TASK OBJECTIVE: Copy every line of the material below exactly as it appears, without changing anything.

Start of INPUT RECORDS

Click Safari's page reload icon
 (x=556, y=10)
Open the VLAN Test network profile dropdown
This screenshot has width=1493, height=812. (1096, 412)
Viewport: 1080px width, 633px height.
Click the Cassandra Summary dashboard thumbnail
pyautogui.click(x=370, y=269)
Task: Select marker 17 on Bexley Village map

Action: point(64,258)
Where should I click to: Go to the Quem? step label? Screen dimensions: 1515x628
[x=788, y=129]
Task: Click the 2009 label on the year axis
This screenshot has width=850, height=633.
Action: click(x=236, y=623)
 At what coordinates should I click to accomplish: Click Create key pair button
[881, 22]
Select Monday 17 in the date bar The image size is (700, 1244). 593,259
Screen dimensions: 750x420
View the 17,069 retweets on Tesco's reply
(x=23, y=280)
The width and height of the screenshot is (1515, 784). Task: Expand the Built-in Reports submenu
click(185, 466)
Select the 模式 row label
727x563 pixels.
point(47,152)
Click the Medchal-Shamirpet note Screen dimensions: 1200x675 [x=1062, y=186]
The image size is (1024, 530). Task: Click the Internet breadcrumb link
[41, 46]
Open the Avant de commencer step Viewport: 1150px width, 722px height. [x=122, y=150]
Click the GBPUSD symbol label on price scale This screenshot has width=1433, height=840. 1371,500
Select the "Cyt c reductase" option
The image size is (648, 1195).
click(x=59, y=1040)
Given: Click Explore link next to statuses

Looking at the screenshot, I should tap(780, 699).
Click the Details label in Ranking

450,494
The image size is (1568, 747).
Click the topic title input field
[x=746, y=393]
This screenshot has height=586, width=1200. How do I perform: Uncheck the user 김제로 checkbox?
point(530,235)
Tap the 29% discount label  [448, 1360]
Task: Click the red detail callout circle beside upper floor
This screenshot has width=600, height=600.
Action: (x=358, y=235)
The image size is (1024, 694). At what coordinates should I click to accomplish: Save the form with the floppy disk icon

End of INPUT RECORDS

RESPONSE:
Click Safari's page reload icon
 (x=556, y=10)
Open the VLAN Test network profile dropdown
This screenshot has width=1493, height=812. (1096, 412)
Viewport: 1080px width, 633px height.
Click the Cassandra Summary dashboard thumbnail
pyautogui.click(x=370, y=269)
Task: Select marker 17 on Bexley Village map

Action: point(64,258)
Where should I click to: Go to the Quem? step label? Screen dimensions: 1515x628
[x=788, y=129]
Task: Click the 2009 label on the year axis
This screenshot has width=850, height=633.
Action: click(x=236, y=623)
 At what coordinates should I click to accomplish: Click Create key pair button
[881, 22]
Select Monday 17 in the date bar The image size is (700, 1244). 593,259
Screen dimensions: 750x420
View the 17,069 retweets on Tesco's reply
(x=23, y=280)
The width and height of the screenshot is (1515, 784). Task: Expand the Built-in Reports submenu
click(185, 466)
Select the 模式 row label
727x563 pixels.
point(47,152)
Click the Medchal-Shamirpet note Screen dimensions: 1200x675 [x=1062, y=186]
The image size is (1024, 530). Task: Click the Internet breadcrumb link
[41, 46]
Open the Avant de commencer step Viewport: 1150px width, 722px height. [x=122, y=150]
Click the GBPUSD symbol label on price scale This screenshot has width=1433, height=840. 1371,500
Select the "Cyt c reductase" option
The image size is (648, 1195).
click(x=59, y=1040)
Given: Click Explore link next to statuses

Looking at the screenshot, I should tap(780, 699).
Click the Details label in Ranking

450,494
The image size is (1568, 747).
Click the topic title input field
[x=746, y=393]
This screenshot has height=586, width=1200. How do I perform: Uncheck the user 김제로 checkbox?
point(530,235)
Tap the 29% discount label  [448, 1360]
Task: Click the red detail callout circle beside upper floor
This screenshot has width=600, height=600.
Action: (x=358, y=235)
The image size is (1024, 694). At what coordinates should I click to accomplish: Save the form with the floppy disk icon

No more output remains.